— Given passage —
────────────────────

Advanced Acceleration for FICON
This license allows use of specialized data management techniques and automated intelligence to accelerate FICON tape read and write and IBM Global Mirror data replication operations over distance. It maintains the integrity of command and acknowledgment sequences.
This license is available on the SAN06B-R and SAN42B-R switches. It is also available on the SAN384B, SAN768B, SAN384B-2, and SAN768B-2 directors for the FX8-24 blade on an individual slot basis.
Advanced Performance Monitoring
The Advanced Performance Monitoring (APM) license offers these features:
•Enables performance monitoring of networked storage resources
•Includes the Top Talkers feature
•Helps to identify end-to-end bandwidth usage by host/target pairs and is designed to provide information for capacity planning
The Fabric Vision license is equivalent to the combination of both the APM and Fabric Watch (FW) licenses. If you have both the APM and the FW licenses installed, you do not need the Fabric Vision license.
Fabric Watch
The FW license constantly monitors mission-critical switch operations for potential faults and automatically alerts administrators about problems before they become costly failures. Fabric Watch includes Port Fencing capabilities.

────────────────────

— Provided records —
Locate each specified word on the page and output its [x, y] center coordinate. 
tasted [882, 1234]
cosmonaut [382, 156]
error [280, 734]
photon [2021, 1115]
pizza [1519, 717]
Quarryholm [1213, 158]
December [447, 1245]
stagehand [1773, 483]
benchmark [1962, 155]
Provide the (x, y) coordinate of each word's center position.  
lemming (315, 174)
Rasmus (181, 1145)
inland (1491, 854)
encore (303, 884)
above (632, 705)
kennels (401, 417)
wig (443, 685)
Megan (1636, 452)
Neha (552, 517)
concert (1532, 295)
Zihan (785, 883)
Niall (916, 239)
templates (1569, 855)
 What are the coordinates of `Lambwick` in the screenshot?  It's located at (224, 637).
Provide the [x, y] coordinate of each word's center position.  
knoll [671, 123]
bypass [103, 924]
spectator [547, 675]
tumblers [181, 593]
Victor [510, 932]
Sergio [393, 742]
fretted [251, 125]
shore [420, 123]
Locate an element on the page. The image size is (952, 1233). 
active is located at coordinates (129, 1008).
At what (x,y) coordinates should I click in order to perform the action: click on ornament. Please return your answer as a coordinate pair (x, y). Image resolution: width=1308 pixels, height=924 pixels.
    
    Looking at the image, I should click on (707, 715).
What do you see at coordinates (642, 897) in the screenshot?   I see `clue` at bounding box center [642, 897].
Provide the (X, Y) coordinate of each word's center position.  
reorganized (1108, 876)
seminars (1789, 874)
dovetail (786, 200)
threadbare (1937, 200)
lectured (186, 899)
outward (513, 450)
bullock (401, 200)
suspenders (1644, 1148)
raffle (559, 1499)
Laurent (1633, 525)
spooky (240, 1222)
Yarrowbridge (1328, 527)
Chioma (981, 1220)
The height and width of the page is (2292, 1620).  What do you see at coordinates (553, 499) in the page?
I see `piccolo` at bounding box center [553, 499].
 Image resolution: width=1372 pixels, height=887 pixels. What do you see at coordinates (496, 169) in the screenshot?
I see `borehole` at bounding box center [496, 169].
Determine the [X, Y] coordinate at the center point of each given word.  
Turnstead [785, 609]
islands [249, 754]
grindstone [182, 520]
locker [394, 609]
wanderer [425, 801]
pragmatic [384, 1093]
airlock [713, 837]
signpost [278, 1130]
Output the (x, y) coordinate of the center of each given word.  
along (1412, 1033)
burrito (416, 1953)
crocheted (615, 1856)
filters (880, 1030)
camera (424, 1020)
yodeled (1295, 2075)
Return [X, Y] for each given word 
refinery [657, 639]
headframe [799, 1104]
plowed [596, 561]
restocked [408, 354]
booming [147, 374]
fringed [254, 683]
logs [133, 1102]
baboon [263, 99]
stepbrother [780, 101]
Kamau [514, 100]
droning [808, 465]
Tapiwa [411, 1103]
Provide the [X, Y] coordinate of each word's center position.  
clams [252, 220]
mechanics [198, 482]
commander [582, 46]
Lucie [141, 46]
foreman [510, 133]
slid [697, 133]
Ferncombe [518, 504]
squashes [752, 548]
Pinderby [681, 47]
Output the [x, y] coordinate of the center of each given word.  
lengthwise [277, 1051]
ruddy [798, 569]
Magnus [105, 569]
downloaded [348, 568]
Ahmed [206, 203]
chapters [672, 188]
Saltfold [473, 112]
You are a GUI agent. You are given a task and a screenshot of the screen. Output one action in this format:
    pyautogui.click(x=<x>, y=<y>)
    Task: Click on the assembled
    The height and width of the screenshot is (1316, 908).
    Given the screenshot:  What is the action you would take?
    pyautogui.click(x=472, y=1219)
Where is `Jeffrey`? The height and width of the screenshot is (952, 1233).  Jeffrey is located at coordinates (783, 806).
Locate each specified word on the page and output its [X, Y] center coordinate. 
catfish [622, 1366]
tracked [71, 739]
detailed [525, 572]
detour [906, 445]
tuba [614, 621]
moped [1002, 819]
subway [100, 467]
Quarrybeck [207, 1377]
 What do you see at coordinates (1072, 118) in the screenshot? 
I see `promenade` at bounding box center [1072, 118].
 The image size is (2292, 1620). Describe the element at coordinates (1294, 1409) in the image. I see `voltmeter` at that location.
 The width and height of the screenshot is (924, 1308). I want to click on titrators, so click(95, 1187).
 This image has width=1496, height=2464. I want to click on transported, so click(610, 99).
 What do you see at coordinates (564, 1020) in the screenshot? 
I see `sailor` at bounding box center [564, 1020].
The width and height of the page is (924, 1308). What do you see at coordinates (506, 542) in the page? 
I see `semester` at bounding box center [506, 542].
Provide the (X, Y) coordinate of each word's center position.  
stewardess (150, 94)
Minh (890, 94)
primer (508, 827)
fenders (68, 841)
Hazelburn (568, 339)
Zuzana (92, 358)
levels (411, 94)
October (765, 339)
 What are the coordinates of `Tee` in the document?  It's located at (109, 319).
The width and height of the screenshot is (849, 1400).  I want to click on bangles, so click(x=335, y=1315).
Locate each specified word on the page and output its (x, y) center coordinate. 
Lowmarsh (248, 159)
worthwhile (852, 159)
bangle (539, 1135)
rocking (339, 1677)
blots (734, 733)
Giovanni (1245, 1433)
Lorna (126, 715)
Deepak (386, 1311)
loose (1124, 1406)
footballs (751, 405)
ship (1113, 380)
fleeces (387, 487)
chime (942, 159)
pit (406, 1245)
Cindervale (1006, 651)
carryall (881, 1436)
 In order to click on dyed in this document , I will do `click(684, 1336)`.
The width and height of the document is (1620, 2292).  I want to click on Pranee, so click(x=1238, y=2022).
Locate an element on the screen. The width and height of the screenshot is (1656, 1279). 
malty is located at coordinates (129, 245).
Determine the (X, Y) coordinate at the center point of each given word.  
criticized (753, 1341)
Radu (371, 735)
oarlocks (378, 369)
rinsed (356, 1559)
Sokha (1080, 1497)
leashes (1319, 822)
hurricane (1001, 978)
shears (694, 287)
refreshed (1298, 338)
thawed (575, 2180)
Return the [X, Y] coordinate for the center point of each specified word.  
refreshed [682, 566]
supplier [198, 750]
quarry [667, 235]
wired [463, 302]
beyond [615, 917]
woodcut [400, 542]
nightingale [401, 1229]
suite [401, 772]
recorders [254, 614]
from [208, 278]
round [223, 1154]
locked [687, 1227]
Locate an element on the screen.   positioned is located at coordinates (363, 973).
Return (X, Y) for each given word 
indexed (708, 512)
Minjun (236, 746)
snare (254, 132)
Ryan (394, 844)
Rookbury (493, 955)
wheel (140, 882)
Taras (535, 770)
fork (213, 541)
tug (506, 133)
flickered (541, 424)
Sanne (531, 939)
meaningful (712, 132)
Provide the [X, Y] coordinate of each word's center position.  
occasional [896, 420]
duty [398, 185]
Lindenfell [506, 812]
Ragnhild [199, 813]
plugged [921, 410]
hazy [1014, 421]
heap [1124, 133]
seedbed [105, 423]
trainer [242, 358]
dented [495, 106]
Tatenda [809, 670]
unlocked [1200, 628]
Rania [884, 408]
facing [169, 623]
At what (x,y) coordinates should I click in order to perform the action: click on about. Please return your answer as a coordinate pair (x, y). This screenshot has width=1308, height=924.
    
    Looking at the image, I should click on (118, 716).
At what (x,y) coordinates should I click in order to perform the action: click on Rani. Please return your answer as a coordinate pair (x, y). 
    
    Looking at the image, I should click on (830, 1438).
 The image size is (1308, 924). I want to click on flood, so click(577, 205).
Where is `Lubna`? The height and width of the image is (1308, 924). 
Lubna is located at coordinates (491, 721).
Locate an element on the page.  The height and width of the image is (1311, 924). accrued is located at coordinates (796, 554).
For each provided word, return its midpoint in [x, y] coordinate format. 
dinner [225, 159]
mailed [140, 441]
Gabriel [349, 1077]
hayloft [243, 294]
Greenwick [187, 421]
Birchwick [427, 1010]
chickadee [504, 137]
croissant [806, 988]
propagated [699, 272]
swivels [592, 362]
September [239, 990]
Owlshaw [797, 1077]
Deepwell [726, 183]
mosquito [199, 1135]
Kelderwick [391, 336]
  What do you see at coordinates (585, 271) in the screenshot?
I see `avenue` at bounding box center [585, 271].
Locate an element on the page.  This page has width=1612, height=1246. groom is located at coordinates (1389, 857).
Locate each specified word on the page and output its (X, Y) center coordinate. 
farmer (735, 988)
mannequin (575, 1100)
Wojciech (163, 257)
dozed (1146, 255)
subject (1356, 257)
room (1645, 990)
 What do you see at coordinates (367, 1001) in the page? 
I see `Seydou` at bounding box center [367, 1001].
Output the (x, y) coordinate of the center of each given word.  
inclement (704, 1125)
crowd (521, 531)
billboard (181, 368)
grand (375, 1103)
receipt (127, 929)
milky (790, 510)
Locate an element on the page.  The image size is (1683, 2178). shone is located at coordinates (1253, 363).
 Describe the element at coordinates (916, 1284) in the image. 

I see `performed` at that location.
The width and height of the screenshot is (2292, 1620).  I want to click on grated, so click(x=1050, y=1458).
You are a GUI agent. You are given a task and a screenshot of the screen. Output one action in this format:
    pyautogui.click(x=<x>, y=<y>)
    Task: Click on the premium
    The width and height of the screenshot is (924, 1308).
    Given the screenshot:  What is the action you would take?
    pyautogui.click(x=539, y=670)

────────────────────

— Exercise set —
(a) Extract the portion of the text on switch licenses starting with "This license is" and going on through "individual slot basis.".
(b) Continue the text on switch licenses from the point where it stops.
The records have no connection to the text on switch licenses.

— The responses —
(a)
This license is available on the SAN06B-R and SAN42B-R switches. It is also available on the SAN384B, SAN768B, SAN384B-2, and SAN768B-2 directors for the FX8-24 blade on an individual slot basis.

(b)
The Fabric Vision license is equivalent to the combination of both the APM and FW licenses. If you have both the APM and FW licenses installed, you do not need the Fabric Vision license.
Extended Fabrics
This license provides greater than 10 km of switched fabric connectivity at full bandwidth over long distances (depending on the platform, this distance can be up to 3000 km).
Fabric interconnectivity over Fibre Channel at longer distances
ISLs can use long-distance dark fiber connections to transfer data. Wavelength-division multiplexing, such as DWDM, coarse wavelength division multiplexing (CWDM), and time-division multiplexing (TDM), can be used to increase the capacity of the links. As Fibre Channel speeds increase, the maximum distance decreases for each switch.
The Extended Fabrics feature extends the distance the ISLs can reach over an extended fiber. This extension is accomplished by providing enough buffer credits on each side of the link to compensate for latency that is caused by the extended distance.
Simplified management over distance
Each device that is attached to the SAN appears as a local device, which simplifies deployment and administration.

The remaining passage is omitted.